Instructions to follow: An unchanged copy of all the lines below is expected, and it should contain no pictures.

[Stored data entries]
-------------------------
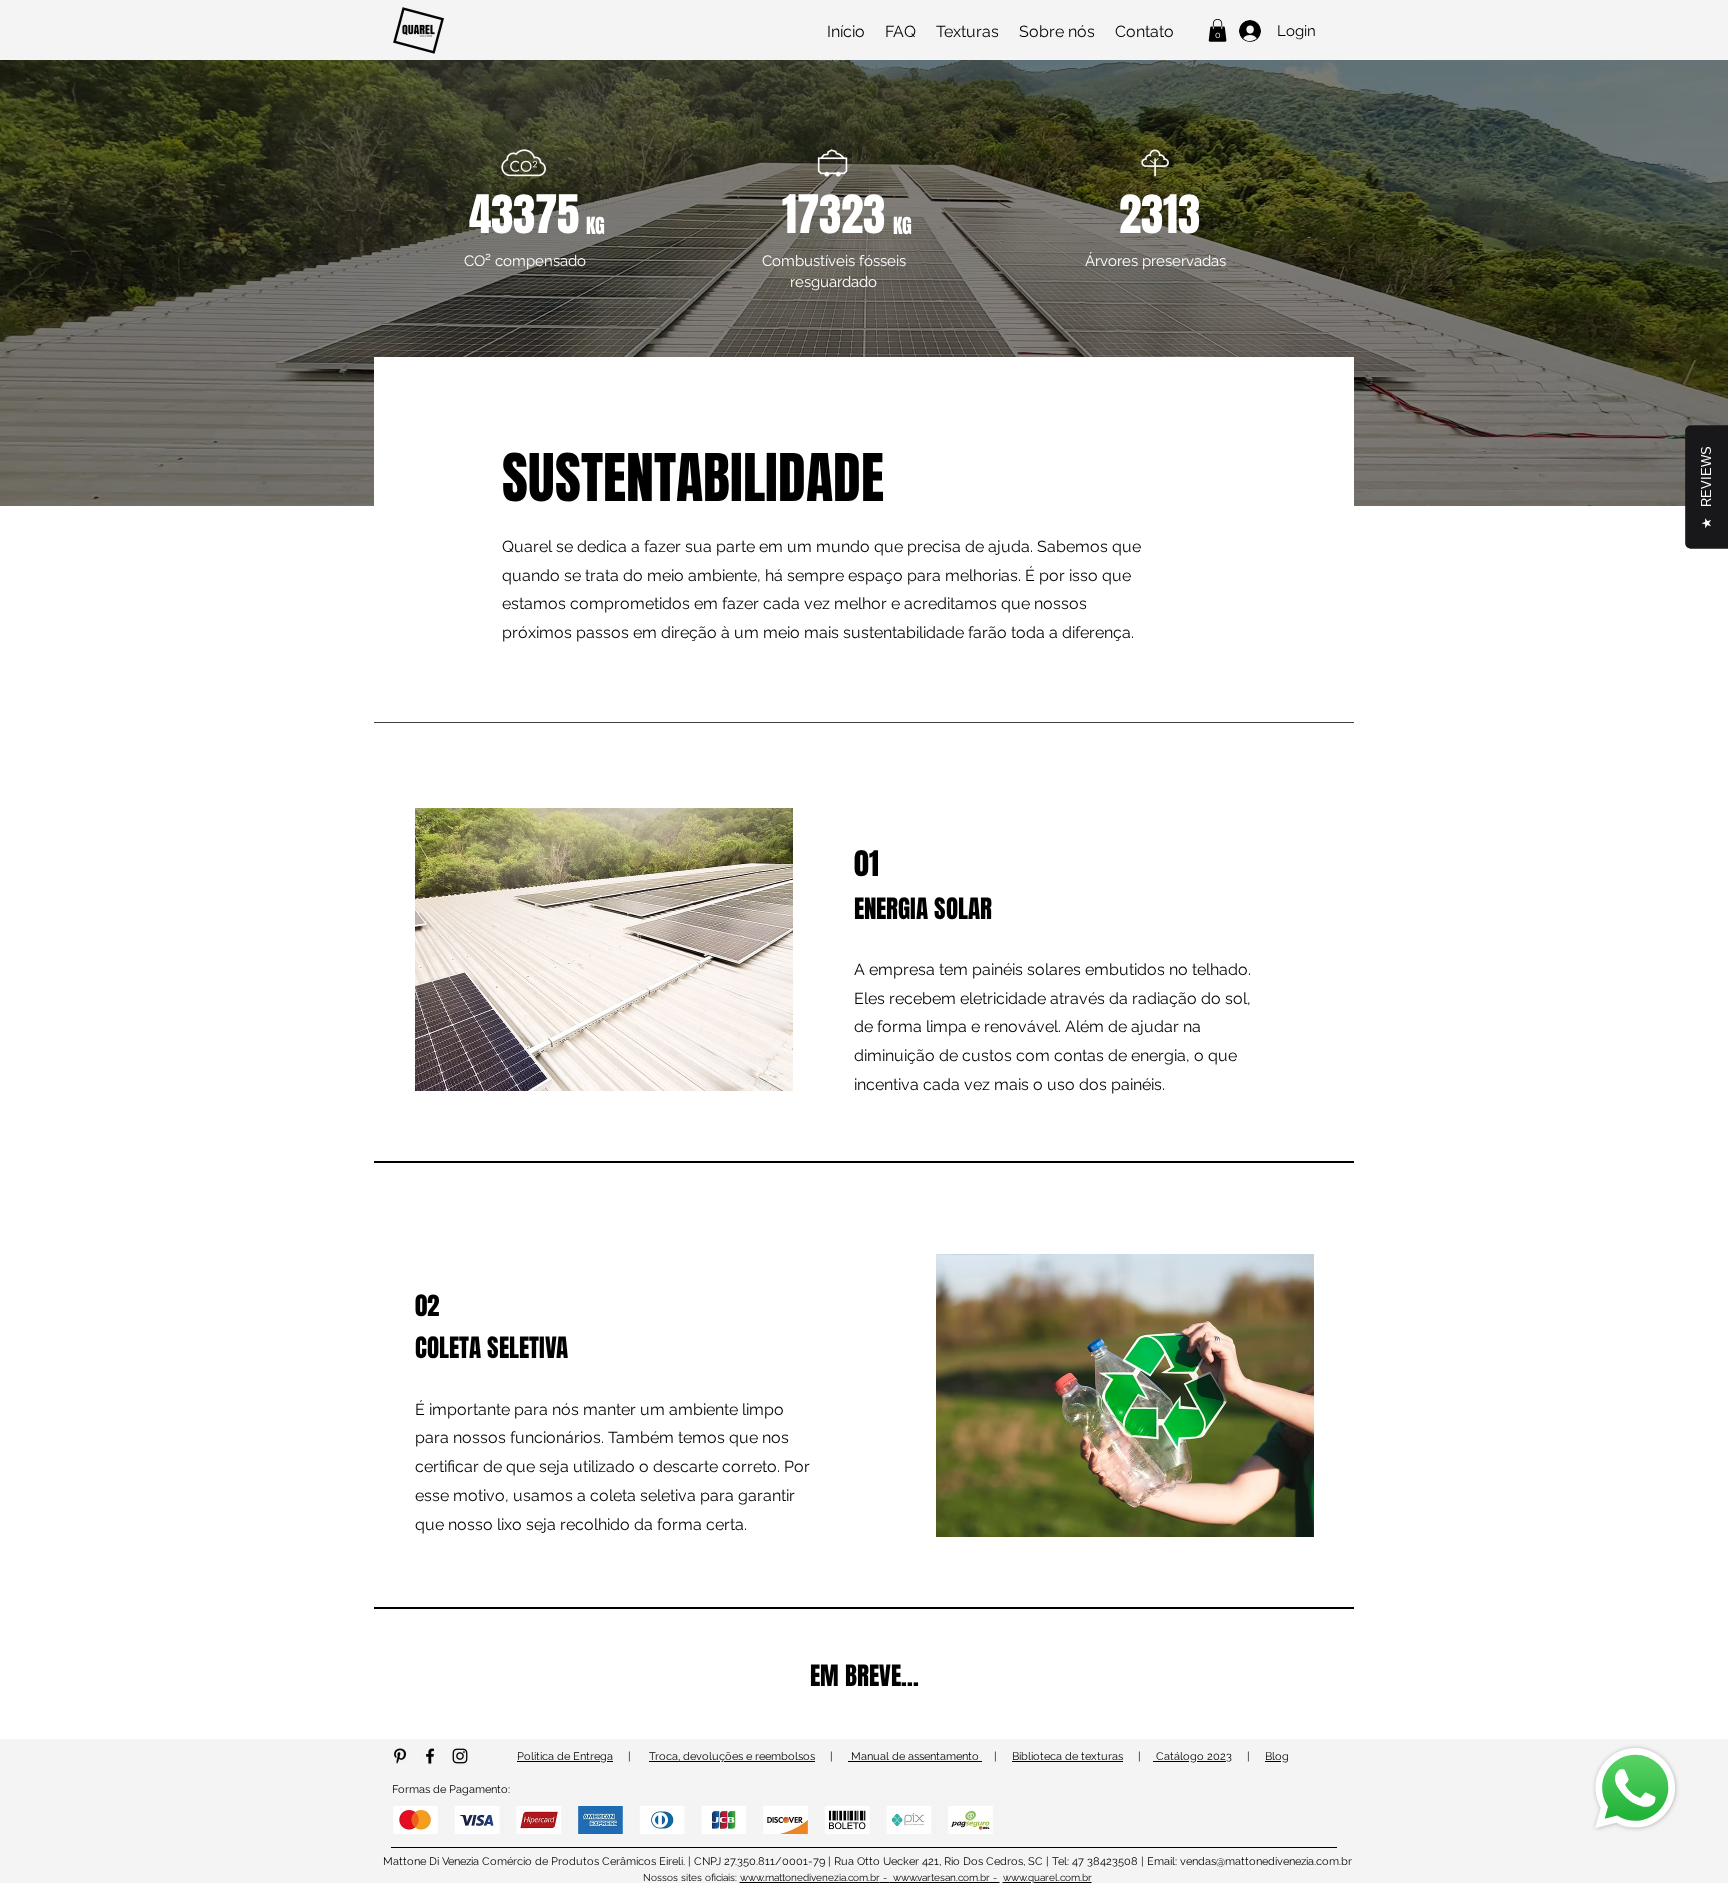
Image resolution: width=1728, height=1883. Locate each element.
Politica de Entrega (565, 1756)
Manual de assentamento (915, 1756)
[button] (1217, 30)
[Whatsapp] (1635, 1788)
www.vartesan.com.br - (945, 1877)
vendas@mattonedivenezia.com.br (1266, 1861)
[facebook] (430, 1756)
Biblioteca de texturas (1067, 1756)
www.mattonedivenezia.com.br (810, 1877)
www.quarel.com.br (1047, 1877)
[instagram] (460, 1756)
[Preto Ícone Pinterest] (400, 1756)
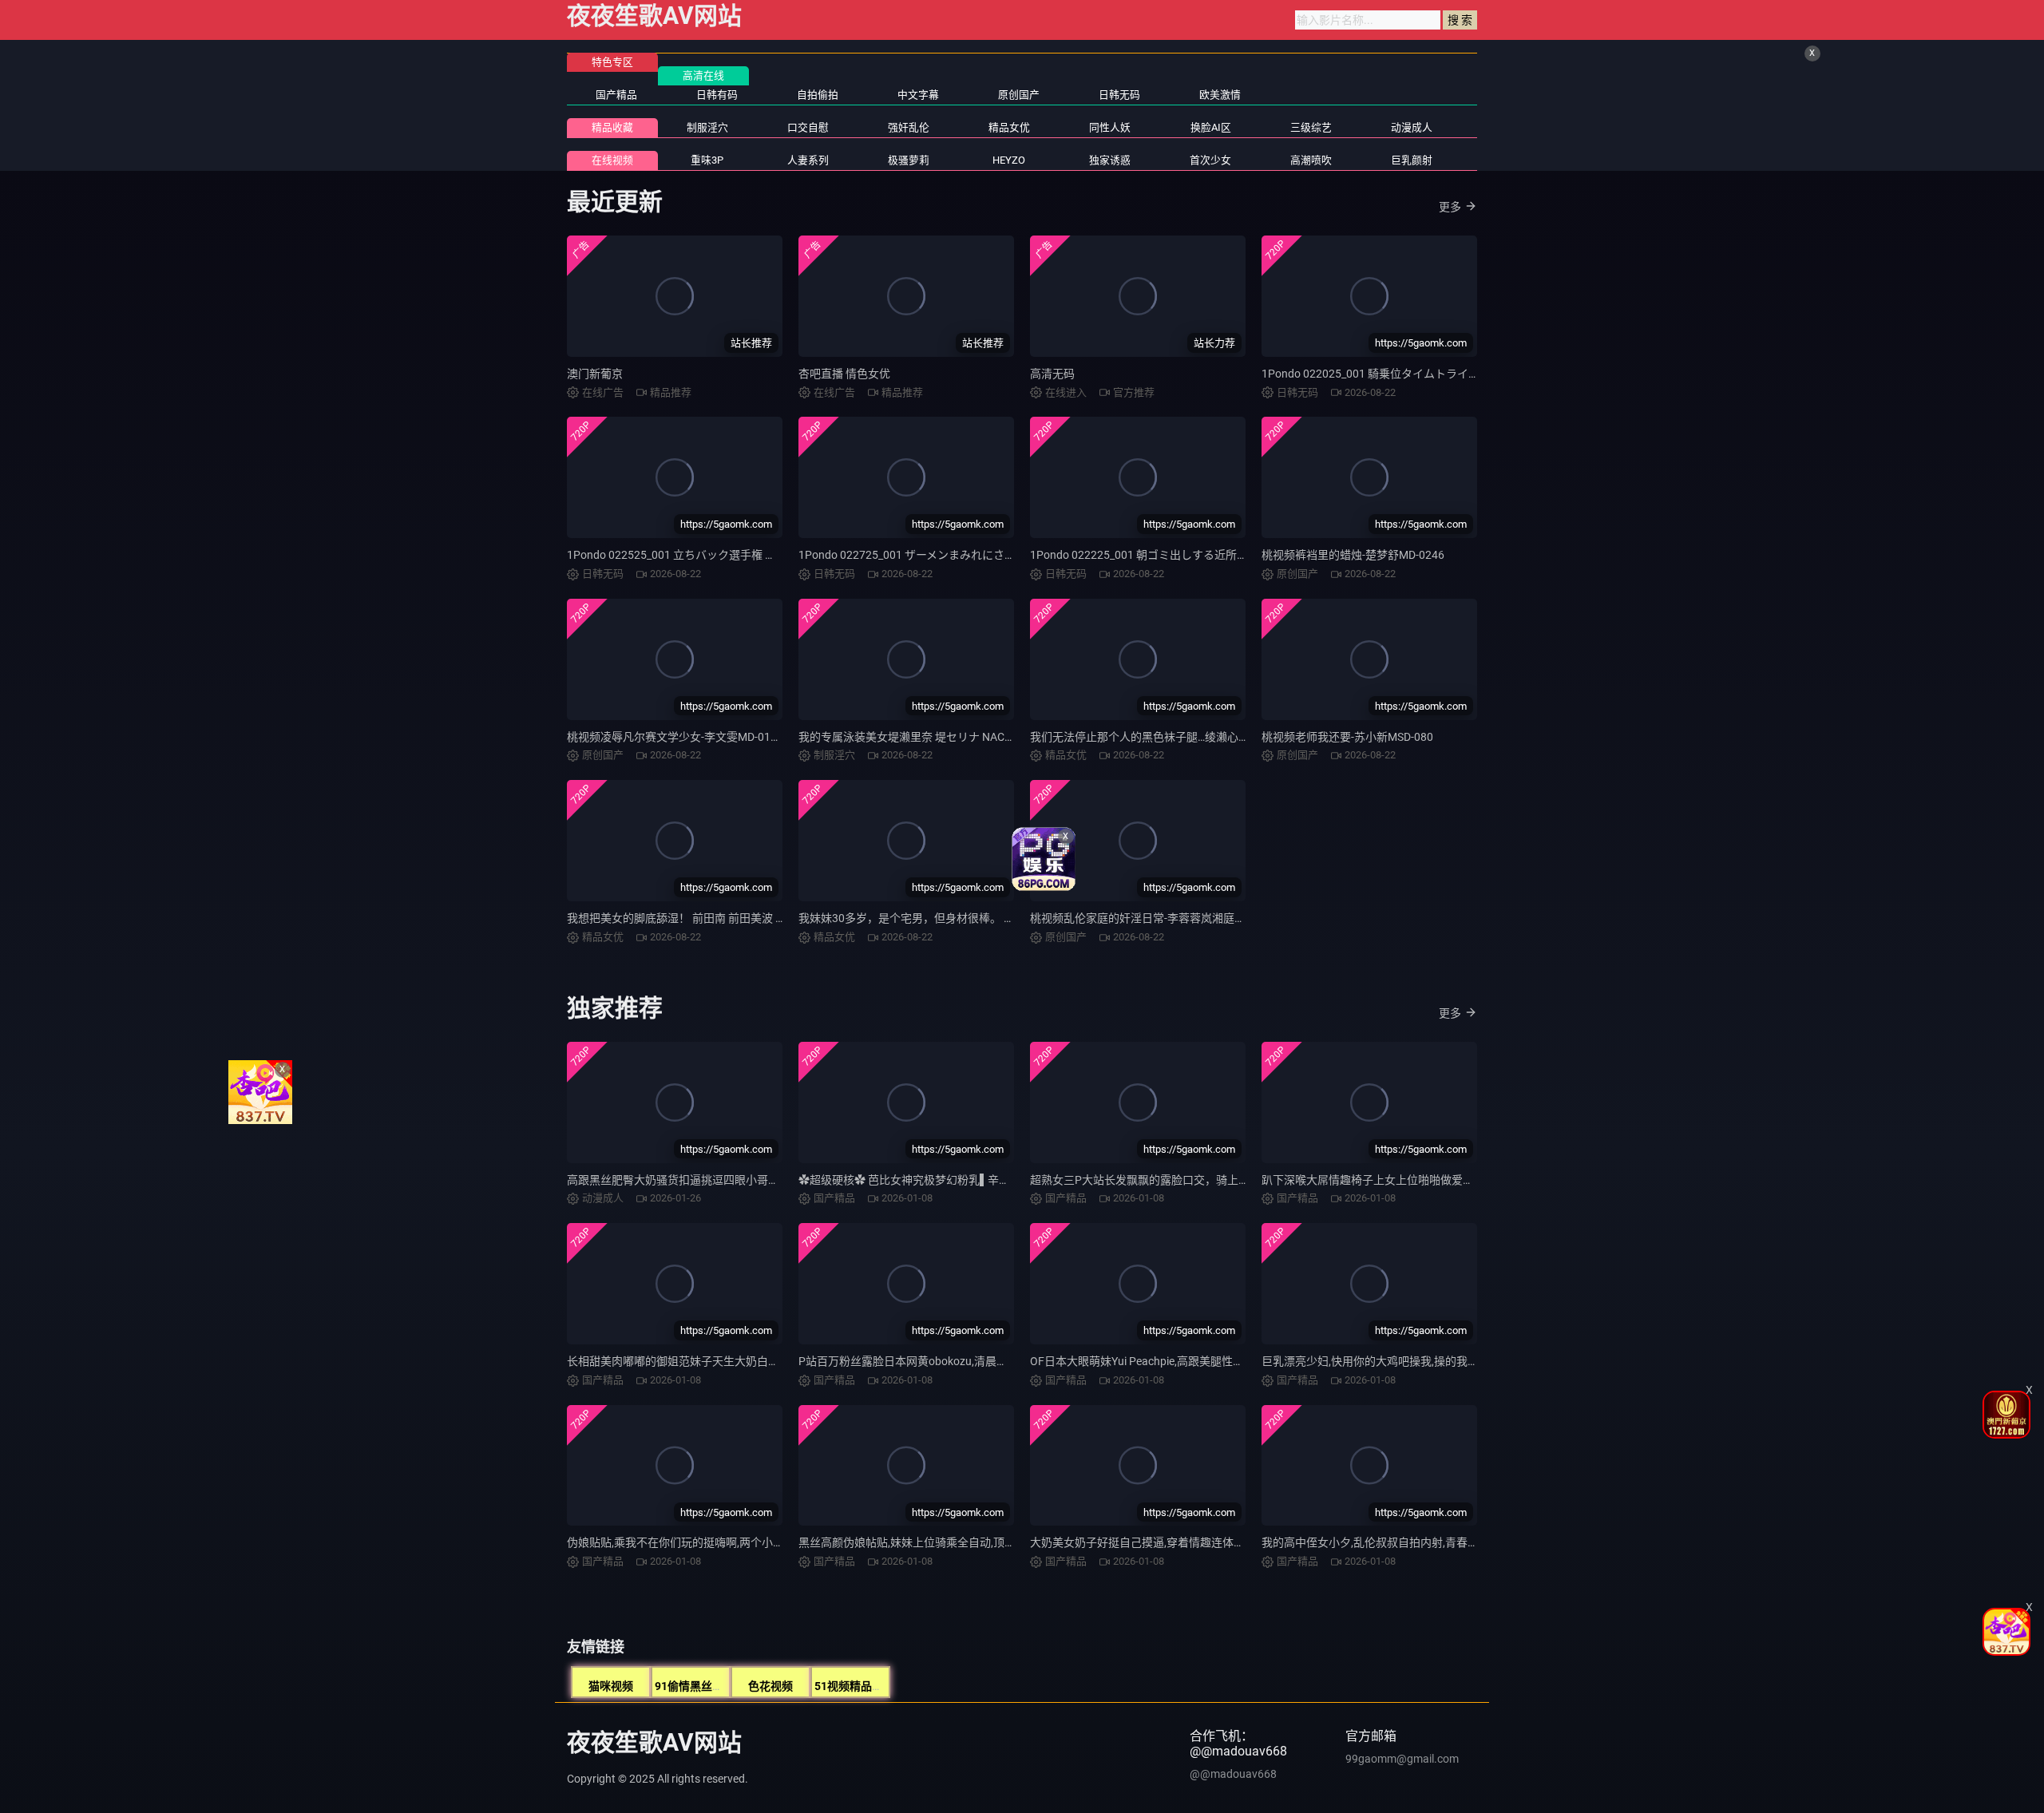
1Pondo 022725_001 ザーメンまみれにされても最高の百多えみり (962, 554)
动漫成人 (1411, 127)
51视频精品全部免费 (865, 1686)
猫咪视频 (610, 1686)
-------------------------
Reply to the task:
Image resolution: width=1728, height=1883. Locate each element.
Politica de Entrega (565, 1756)
Manual de assentamento (915, 1756)
[button] (1217, 30)
[Whatsapp] (1635, 1788)
www.vartesan.com.br - (945, 1877)
vendas@mattonedivenezia.com.br (1266, 1861)
[facebook] (430, 1756)
Biblioteca de texturas (1067, 1756)
www.mattonedivenezia.com.br (810, 1877)
www.quarel.com.br (1047, 1877)
[instagram] (460, 1756)
[Preto Ícone Pinterest] (400, 1756)
1Pondo 022725_001 ザーメンまみれにされても最高の百多えみり (962, 554)
动漫成人 (1411, 127)
51视频精品全部免费 (865, 1686)
猫咪视频 (610, 1686)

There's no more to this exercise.